--- TASK INSTRUCTIONS ---
In the excerpt on bedwetting below, what was the real name of the dormitory that college students called "Bedwetter Hall"?

Bedwetting–Primary Nocturnal Enuresis or (PNE) is a recognized medical condition. One of my childhood friends was troubled by PNE. It had to be embarrassing for him. Perhaps, the worst incident occurred at summer camp. The shame couldn’t be hidden. He was allowed to stay–which didn’t always happen.
There were several devices advertised in the back of magazines to stop bedwetting. One was an alarm, triggered by electronic circuits, in a pad placed over the mattress under the sheets. The idea was to teach the offender to get up before the damage was done.
Of course there were rubber sheets and rubber pants. Older boys didn’t want to wear rubber pants. Rubber pants were for babies and toddlers. One thing was for sure–then the same as now; shaming a person over bedwetting never worked.
Some fathers threatened to put their sons back in diapers as punishment–the cloth ones, because that was all there was. That did absolutely no good. Some kids took longer to gain control of urinary functions at night–especially boys.
The real name was Ledbetter Hall, twisted by college boy smart-alecks to Bedwetter Hall in the late sixties. A crazy college boy dorm prank was to immerse the hand of a sound sleeper in warm water. It was supposed to relax muscles and induce bedwetting; the unsuspecting would be embarrassed, and jocularity would ensue.
It never worked, and subsequently the victim was doused with remaining warm water. “Hey, what are you guys doing here?” was one of the nicer responses. That was just one of many college pranks done for cheap laughs.
The worst part–the prank played to shaming surrounding a serious medical condition. Incontinence is not a popular discussion topic. Those affected should not be subjected to ridicule. There are better, more sensitive ways to deal with such issues.

--- DATA BLOCK ---
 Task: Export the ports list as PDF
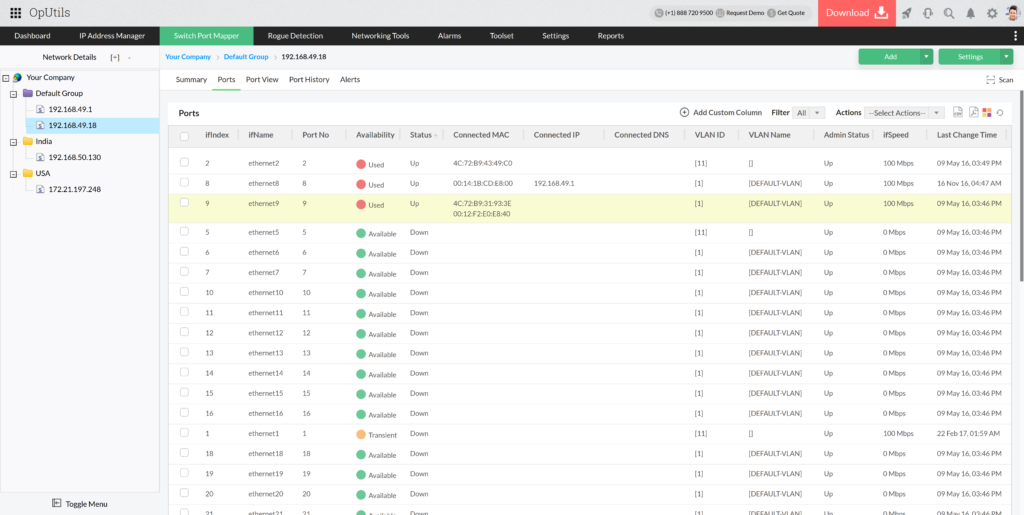coord(973,113)
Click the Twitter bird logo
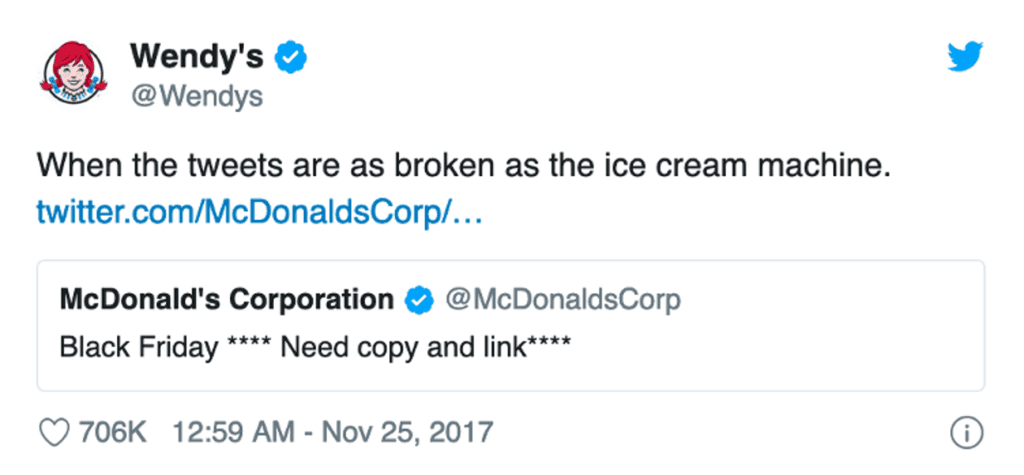The image size is (1024, 475). [x=965, y=58]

--- SOLUTION FOR THIS PROBLEM ---
Ledbetter Hall